(Data to use Opens)

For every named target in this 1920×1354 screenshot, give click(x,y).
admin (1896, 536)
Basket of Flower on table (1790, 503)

(Data to use Closes)
(Data to use Opens)

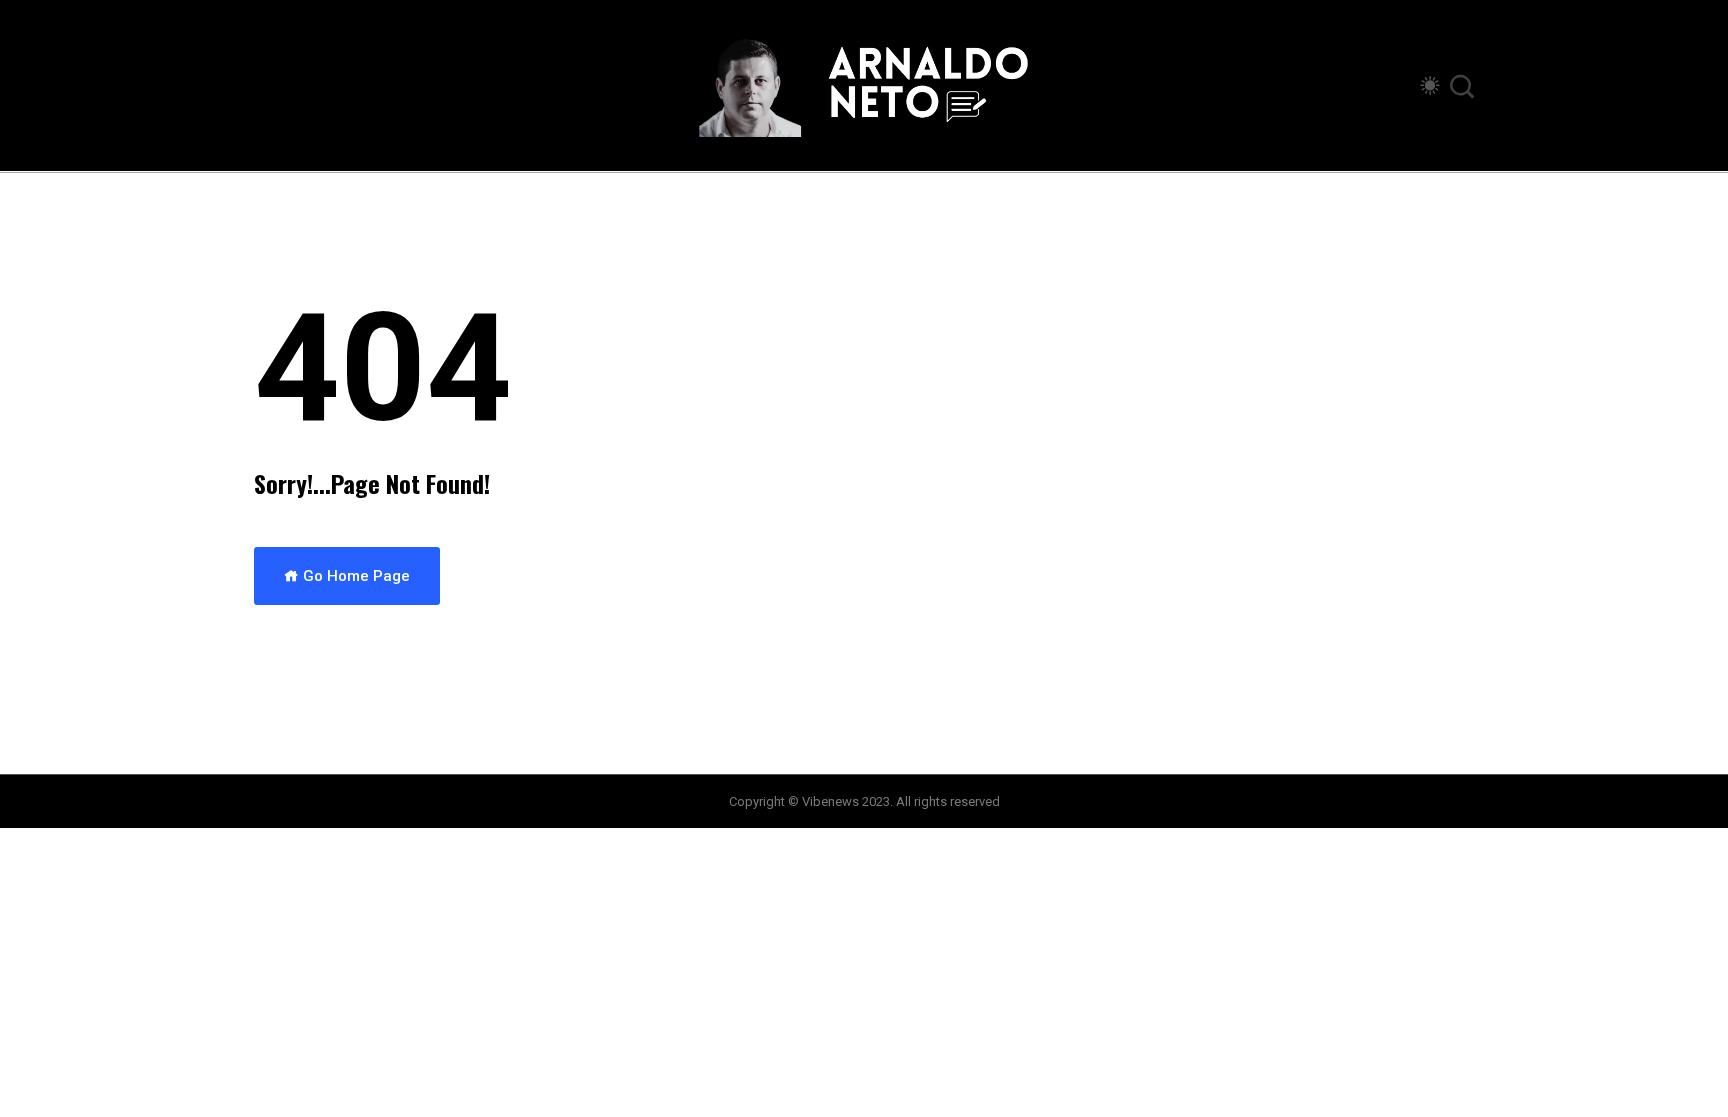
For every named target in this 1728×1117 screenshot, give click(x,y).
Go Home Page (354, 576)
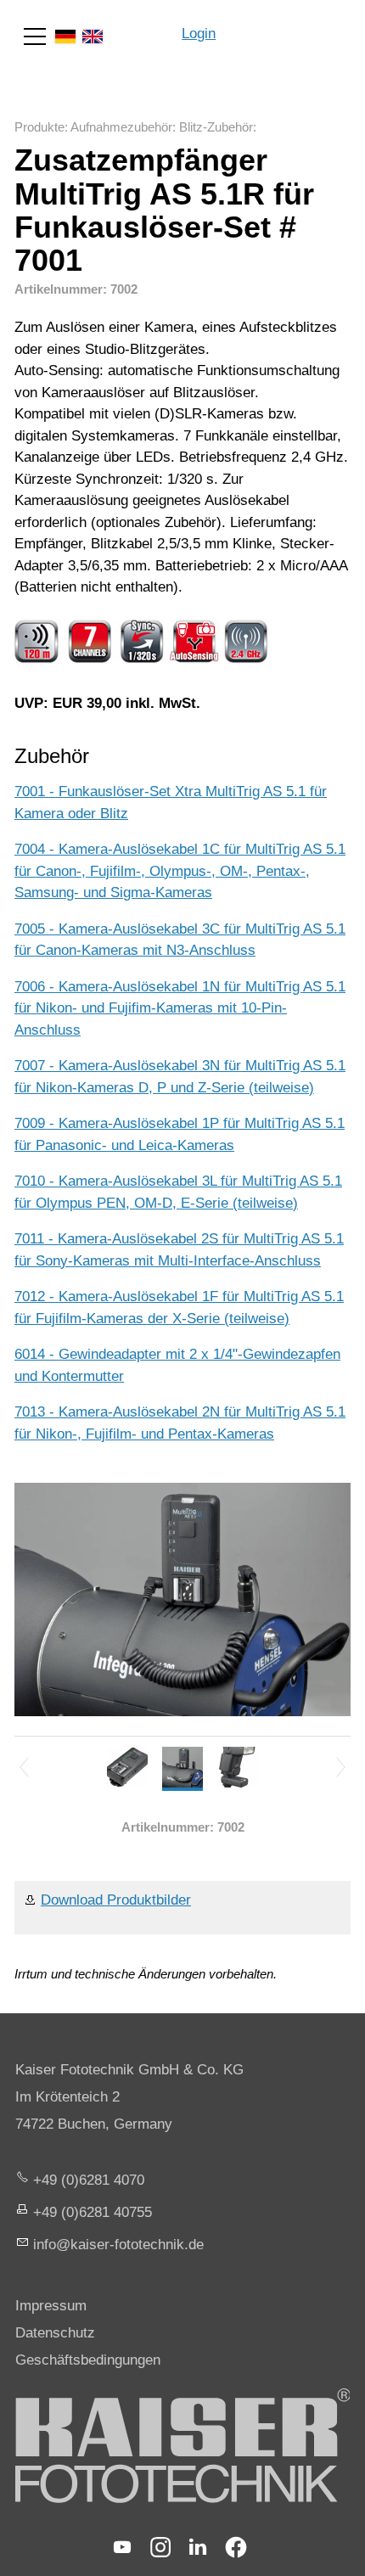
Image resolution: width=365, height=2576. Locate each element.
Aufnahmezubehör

(Data to use Closes)
(Data to use Opens)

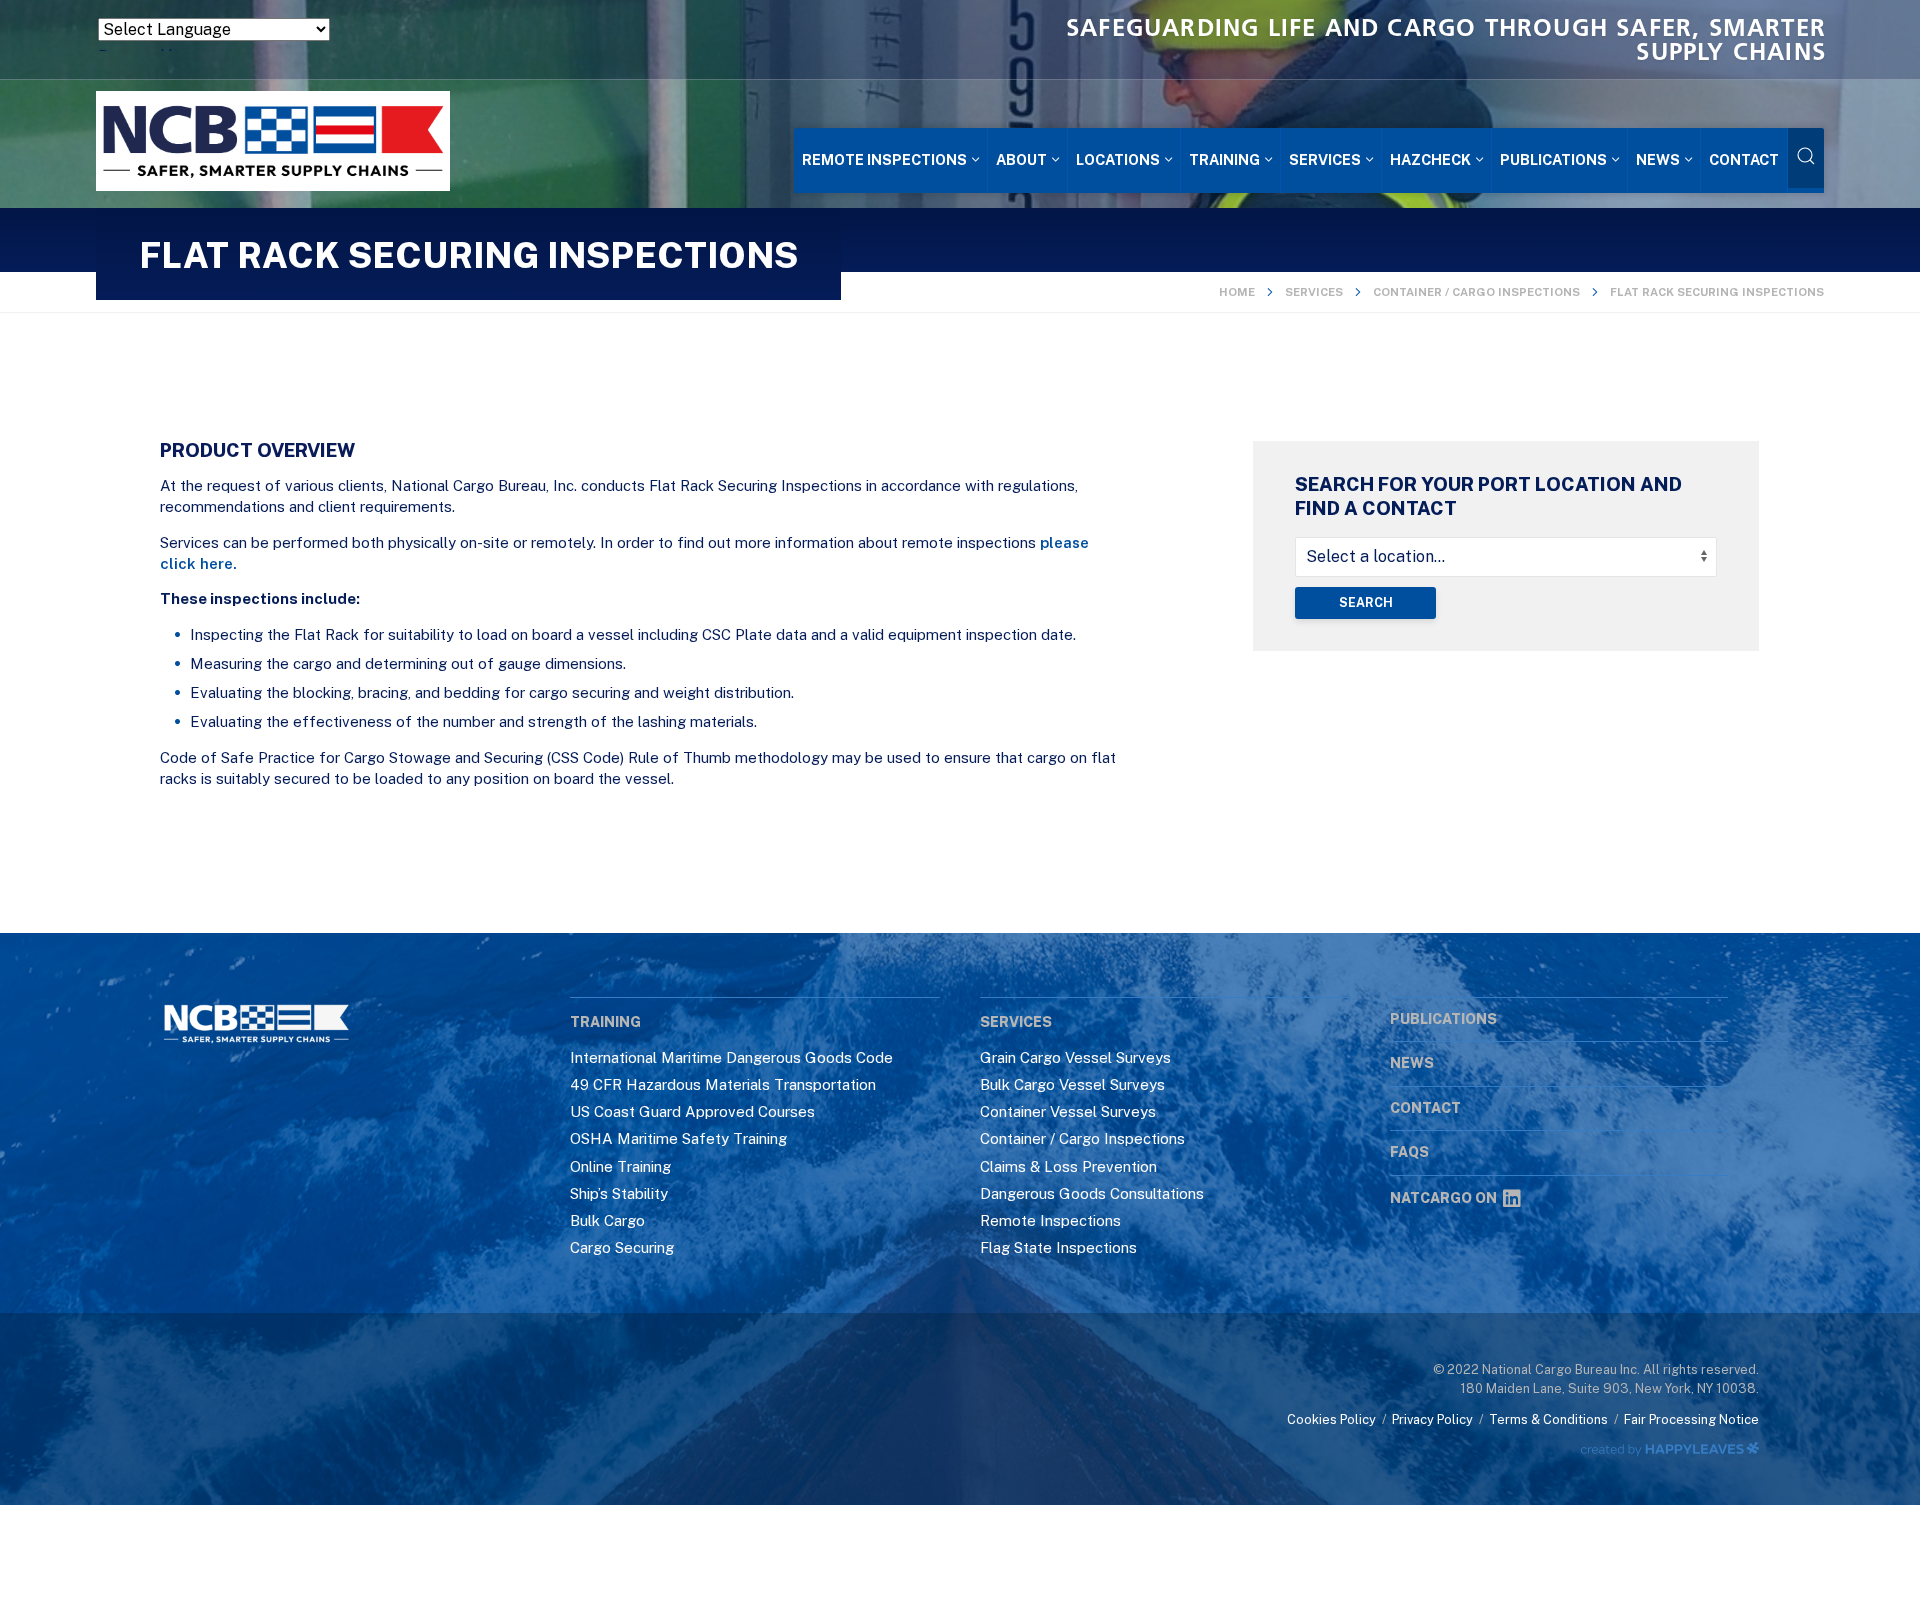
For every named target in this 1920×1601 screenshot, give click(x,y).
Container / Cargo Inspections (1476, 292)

(Data to use Closes)

* _What you will do_
In the listing above, find the line with "For every named target in this 1728×1117" and the line with "Aufnahmezubehör". Output both, plus every line between them, and no pictures.

* _Result of this task_
For every named target in this 1728×1117 screenshot, give click(x,y).
Go Home Page (354, 576)
Image resolution: width=365, height=2576. Locate each element.
Aufnahmezubehör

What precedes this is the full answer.